The liquid chromatography of chitosan oligosaccharide by XBridge Amide column differs from example 1 in that the following chromatographic conditions are used:

basic chromatographic conditions:

sample preparation: a chitosan oligosaccharide solution (10mg/mL, solvent: a/B ═ 1/1 (v/v));

the chitosan oligosaccharide, because it contains a basic amino group, its conventional hydrophilic chromatography was performed under acidic conditions (comparative example):

a chromatographic column: XBridge Amide (Waters,4.6 × 150mm,3.5 μm);

column temperature: 50 ℃;

mobile phase: a, volume fraction 80% ACN (containing 10mM ammonium formate diluted from 100mL of 100mM ammonium formate at pH 3.2, with 100mL water and 800mL acetonitrile); b, 20% ACN by volume (containing 10mM ammonium formate diluted from 100mL of 100mM ammonium formate at pH 3.2, with 700mL water and 200mL acetonitrile);

flow rate: 1 mL/min;

elution conditions: 0-10 min, 80-60% A, linear; 10-30 min, 60-32% A, linear;

sample preparation: a chitosan oligosaccharide solution (10mg/mL, solvent: a/B ═ 1/1 (v/v));

sample introduction amount: 10 mu L of the solution;

ultraviolet detection wavelength: 195 nm;

the conjugated structure of the chitosan oligosaccharide is less, so that ultraviolet detection cannot be directly carried out in conventional hydrophilic chromatographic analysis and an epimerization splitting peak exists (fig. 2a, because the noise is too high and the ultraviolet signal is too poor, the actually existing epimerization phenomenon cannot be obviously observed). Comparing fig. 2c with fig. 2a and 2b (weak epimerization), it can be seen that the high pH and high temperature can inhibit epimerization and allow direct uv detection of chitosan oligosaccharide. Therefore, after the chitosan oligosaccharide preparation is adopted, the chitosan oligosaccharide has better ultraviolet response and does not generate isomeric peaks.

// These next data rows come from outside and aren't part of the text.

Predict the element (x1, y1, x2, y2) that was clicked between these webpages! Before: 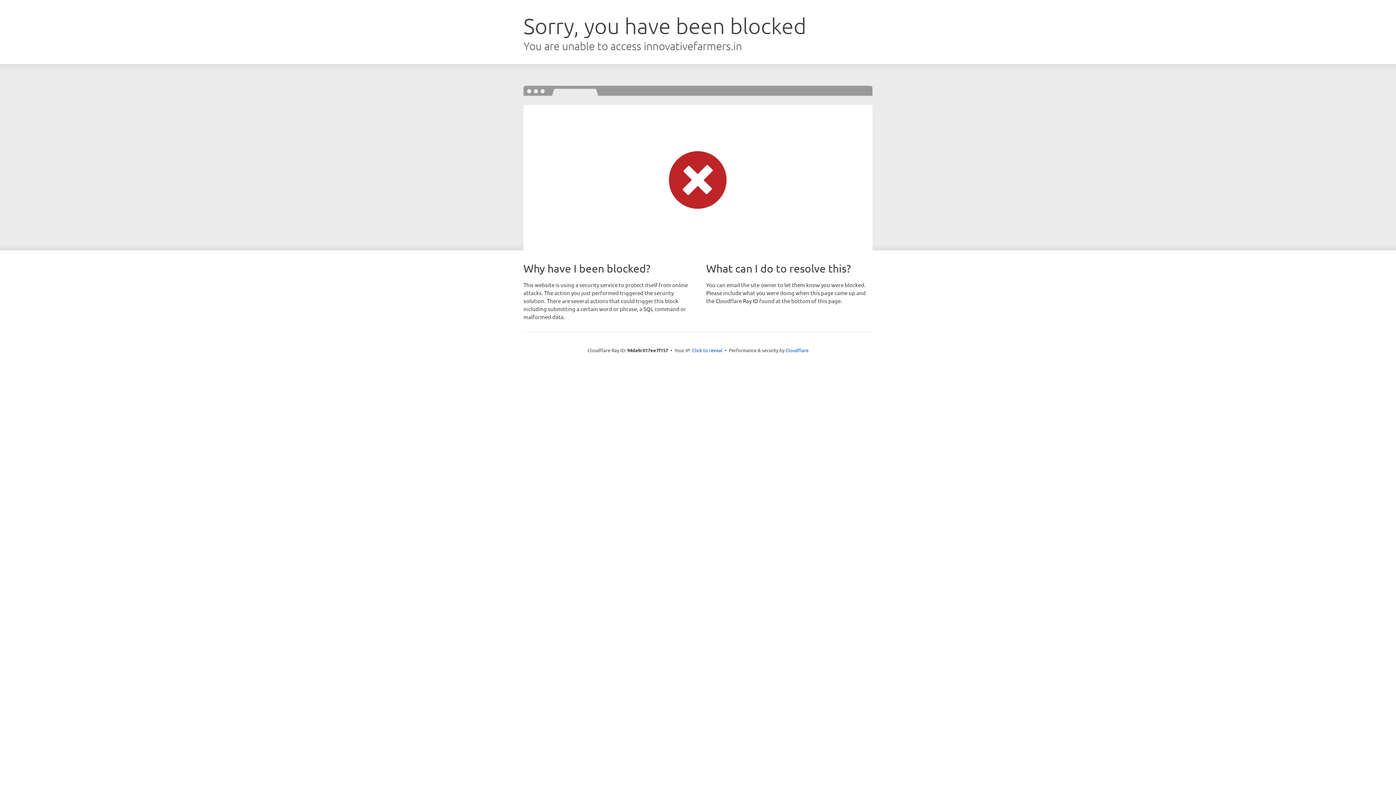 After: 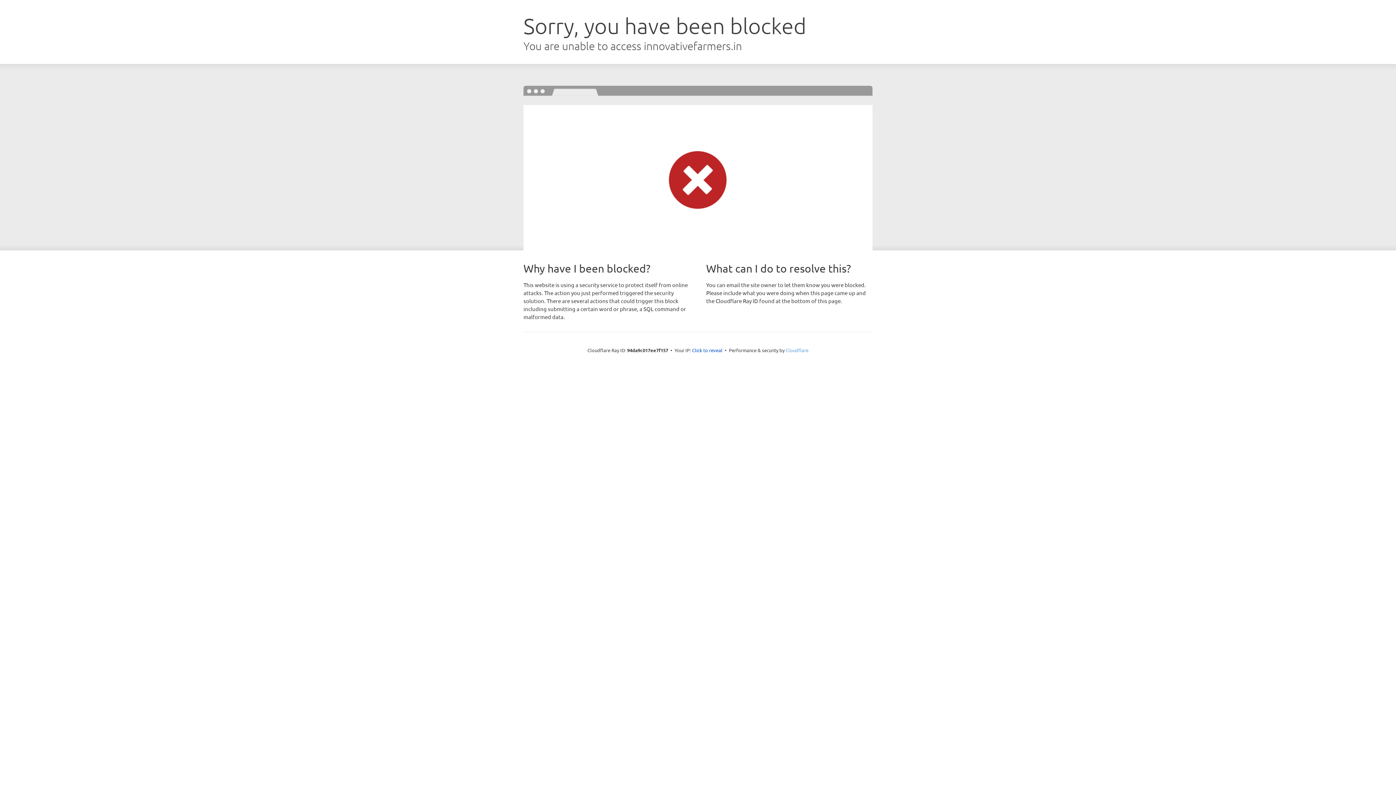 Action: bbox: (785, 347, 808, 353) label: Cloudflare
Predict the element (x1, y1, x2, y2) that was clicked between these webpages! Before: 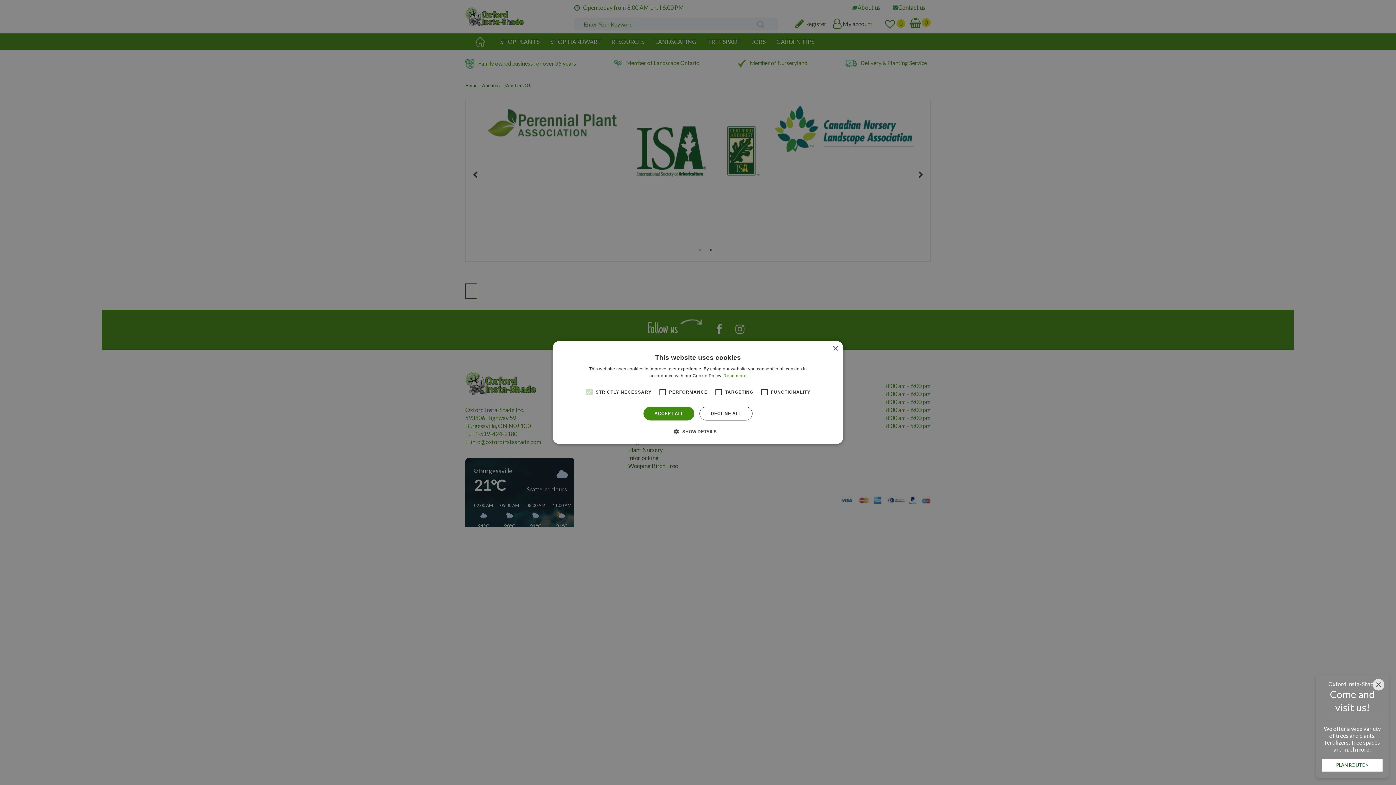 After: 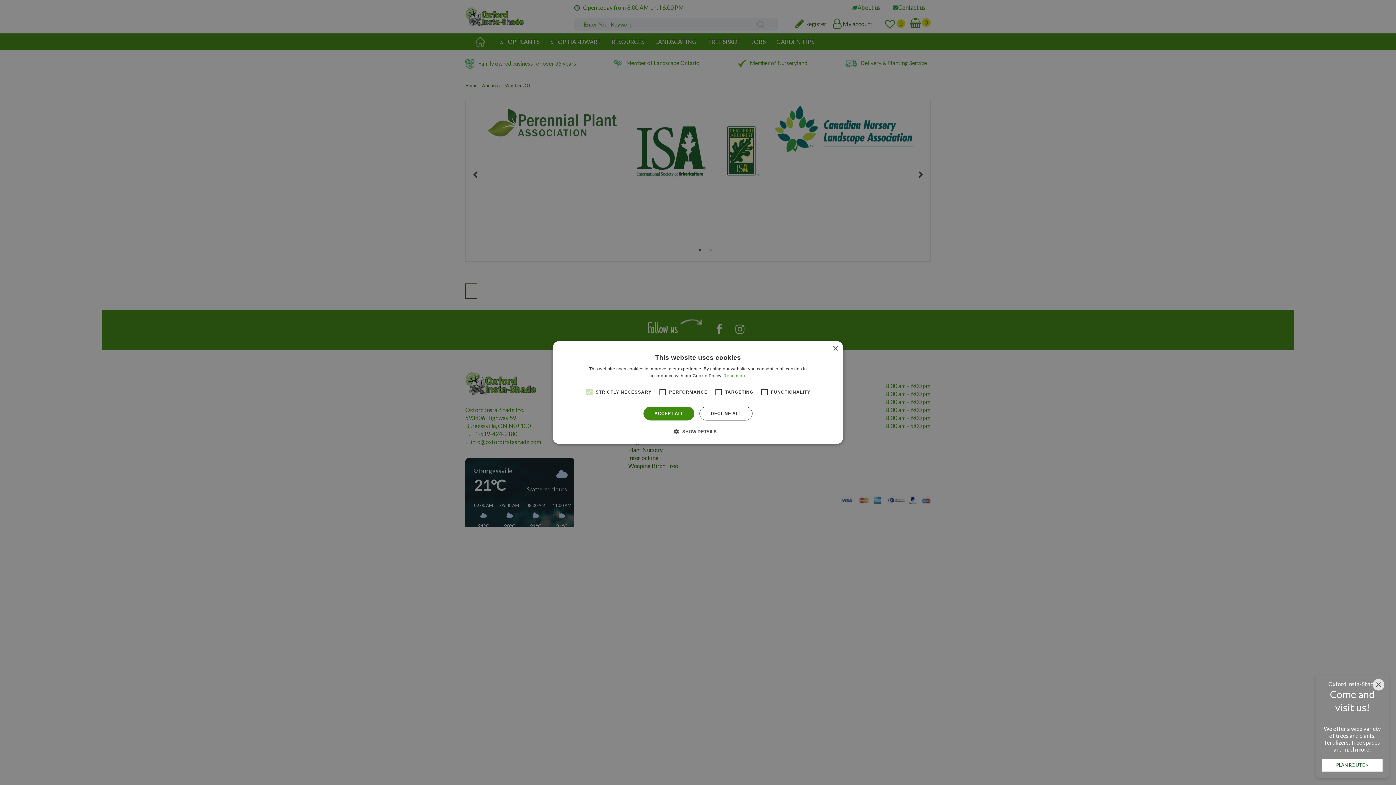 Action: label: Read more, opens a new window bbox: (723, 373, 746, 378)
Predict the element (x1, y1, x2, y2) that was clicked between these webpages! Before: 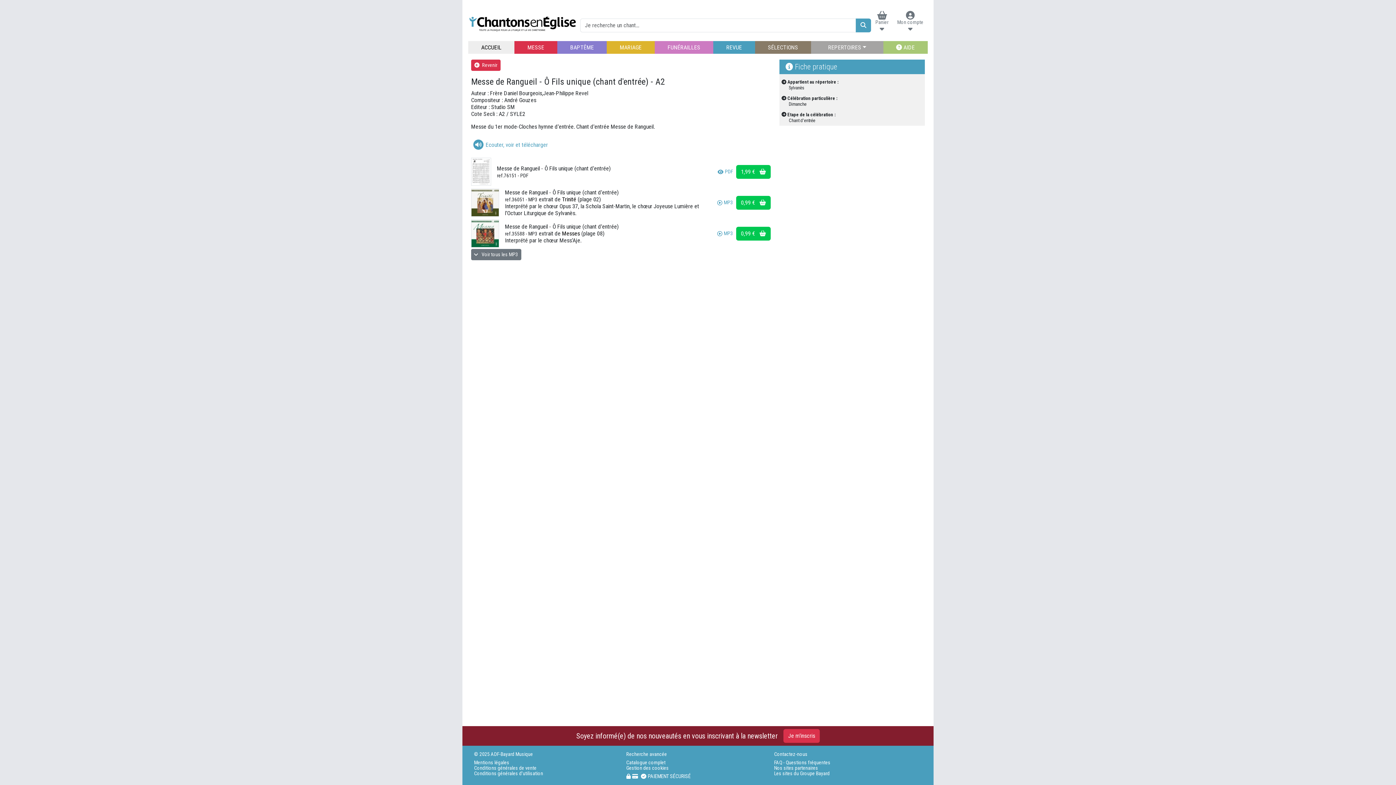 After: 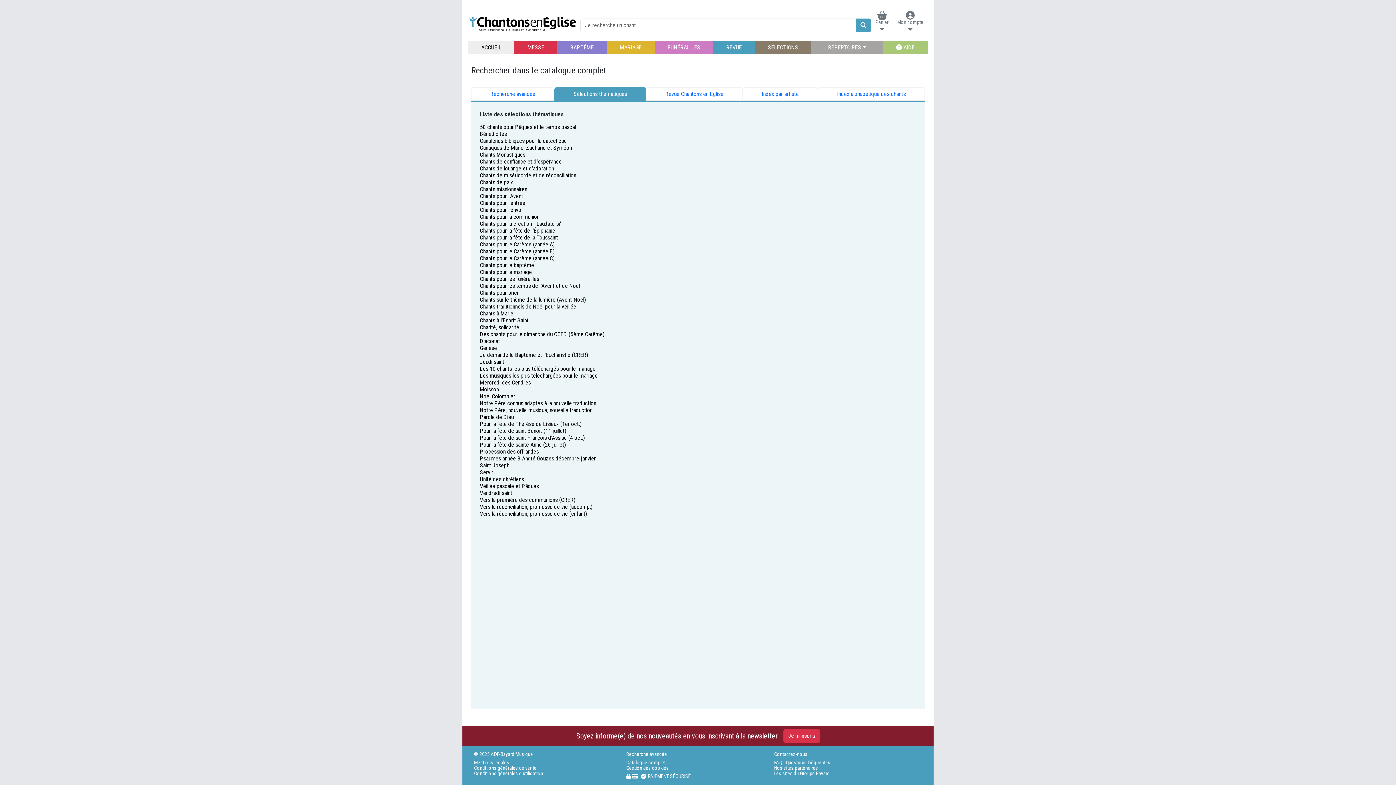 Action: label: SÉLECTIONS bbox: (755, 41, 811, 53)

The method enhances the ultraviolet signal of the oligosaccharide by adding a basic additive with low terminal absorption in the mobile phase. The method is carried out under the conditions of high pH and high column temperature, so that the derotation of reducing sugar is accelerated, and a wider epimerization splitting peak is changed into a narrow single peak. The invention enhances the ultraviolet signal of the oligosaccharide and has the advantage of no generation of isomeric peaks, which has important significance for chromatographic qualitative and quantitative analysis and separation and purification of the oligosaccharide.